A lack of ready access to water has long sparked ingenuity among civil engineers. (Consider the miles of aqueducts that delivered water throughout the Roman Empire or the hydraulic pumps that fed the elevated Alhambra citadel in Spain.) One solution, the stepwell, dates to the 3rd century B.C. and now risks being swallowed up by time.
Unique to the Indian subcontinent, where the climate oscillates from arid to monsoon, stepwells descend deep into the earth to a cistern at the water table. Ledges protrude at each story, giving patrons perches from which to meet the fluctuating water levels. Commissioned by wealthy patrons of the Hindu and Muslim communities living in the area, the sites were open to most members of the community and visitors regardless of faith, as well as to animals. “They were the most democratic structures in India,” says Victoria Lautman, a Chicago-based journalist who has spent months in India researching and writing extensively on the topic.
Stairs and arcades surround the wells. Ornate details tell of their dual use as temples, memorials, and travel shelters, while their inverted pyramid form acts as a buttress. Thought to tally in the thousands at their peak of use in the 18th century, they have since been pushed out of use and into disrepair by new technology and ebbing water tables. Only a few hundred remain, and even fewer are navigable.
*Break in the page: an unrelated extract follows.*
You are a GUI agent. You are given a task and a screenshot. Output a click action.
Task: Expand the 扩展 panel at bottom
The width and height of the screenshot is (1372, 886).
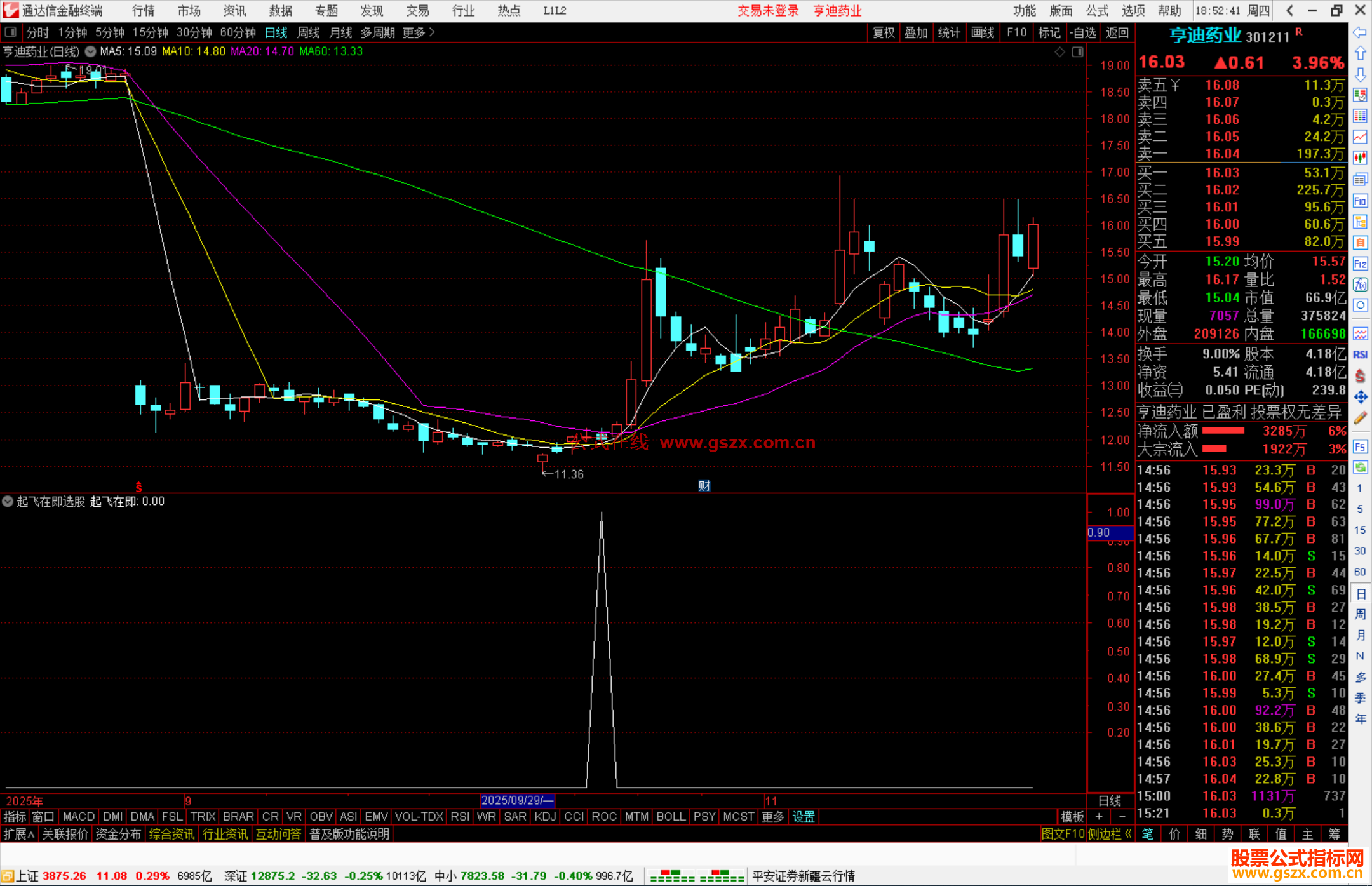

In June, one important stepwell, Rani-ki-Vav in India’s Gujarat state, was named a UNESCO World Heritage Site after two weeks of extensive modeling and digitization in 2011 through a heritage project of the Scottish government, digital preservation nonprofit CyArk, and other partners. The seven-story, 11th-century well is noted for its size—64 meters wide, 20 meters long, and 27 meters deep—and its well-preserved features (it partially collapsed and filled with silt early on), Lautman says.